* **TÂCHE À RÉALISER**: Dans le texte d'étude, dans quels départements le Père Fissiaux fit-il fonctionner des batteuses à vapeur ? Veuillez répondre en une phrase.

═════ TEXTE D'ÉTUDE

Nous avons vu bien souvent à l’oeuvre le Père Fissiaux dans notre société d’agriculture, où il tenait une si large place et où il exerçait une si légitime influence. Il était toujours prêt à payer de sa personne, et j’aime à me souvenir que je ne faisais jamais appel en vain à son expérience et à ses lumières.

S’agissait-il d’organiser une exposition départementale, il nous donnait son plus large concours et nous offrait, pour nous seconder, les éléments nombreux dont il disposait. Il se multipliait dans les commissions d’organisation.

Il allait partout visiter les fermes importantes, examinant avec le plus grand soin, les bêtes de choix et les meilleurs instruments agricoles. Aussi fut-il le premier interlocuteur dans le Midi, des batteuses à vapeur qu’il fit fonctionner dans les départements des Bouches-du-Rhône et du Var, à l’aide de son jeune personnel. C’est à lui aussi que revient l’honneur d’avoir importé dans notre département les meilleures racines d’animaux de l’espèce ovine et de l’espèce bovine.

Dès l’institution des concours généraux de notre zone, nous le trouvons comme exposant et lauréat, au primer concours agricole d’Avignon.

══════════
═════ ENTRÉES DU CORPUS

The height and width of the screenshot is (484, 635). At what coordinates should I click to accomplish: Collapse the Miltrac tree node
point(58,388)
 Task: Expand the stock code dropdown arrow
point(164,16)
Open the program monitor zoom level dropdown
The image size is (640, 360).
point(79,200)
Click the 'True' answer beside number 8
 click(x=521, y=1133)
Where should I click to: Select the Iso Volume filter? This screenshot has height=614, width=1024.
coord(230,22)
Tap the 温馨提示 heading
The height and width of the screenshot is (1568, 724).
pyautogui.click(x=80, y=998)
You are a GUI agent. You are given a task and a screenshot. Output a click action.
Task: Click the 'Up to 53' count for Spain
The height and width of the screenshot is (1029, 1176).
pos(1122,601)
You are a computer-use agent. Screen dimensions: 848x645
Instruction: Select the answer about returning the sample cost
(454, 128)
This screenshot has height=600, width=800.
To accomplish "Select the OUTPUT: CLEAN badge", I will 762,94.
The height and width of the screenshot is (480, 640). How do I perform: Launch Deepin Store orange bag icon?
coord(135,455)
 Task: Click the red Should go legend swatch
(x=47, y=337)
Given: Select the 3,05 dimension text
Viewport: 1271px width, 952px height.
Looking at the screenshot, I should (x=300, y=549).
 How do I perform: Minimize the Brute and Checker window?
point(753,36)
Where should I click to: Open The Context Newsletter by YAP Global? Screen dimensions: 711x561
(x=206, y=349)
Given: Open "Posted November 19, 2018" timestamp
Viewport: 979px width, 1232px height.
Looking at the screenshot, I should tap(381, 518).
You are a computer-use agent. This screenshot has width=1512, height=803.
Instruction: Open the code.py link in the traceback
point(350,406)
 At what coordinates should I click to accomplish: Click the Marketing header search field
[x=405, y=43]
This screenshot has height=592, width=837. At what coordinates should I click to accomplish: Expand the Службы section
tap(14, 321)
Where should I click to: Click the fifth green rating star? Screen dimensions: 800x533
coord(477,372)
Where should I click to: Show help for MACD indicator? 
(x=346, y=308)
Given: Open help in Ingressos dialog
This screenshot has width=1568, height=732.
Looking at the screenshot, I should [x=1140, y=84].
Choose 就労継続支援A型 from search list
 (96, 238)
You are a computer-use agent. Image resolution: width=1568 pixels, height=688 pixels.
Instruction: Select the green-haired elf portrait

══════════

* **SOLUTION DE LA TÂCHE**: Il les fit fonctionner dans les départements des Bouches-du-Rhône et du Var.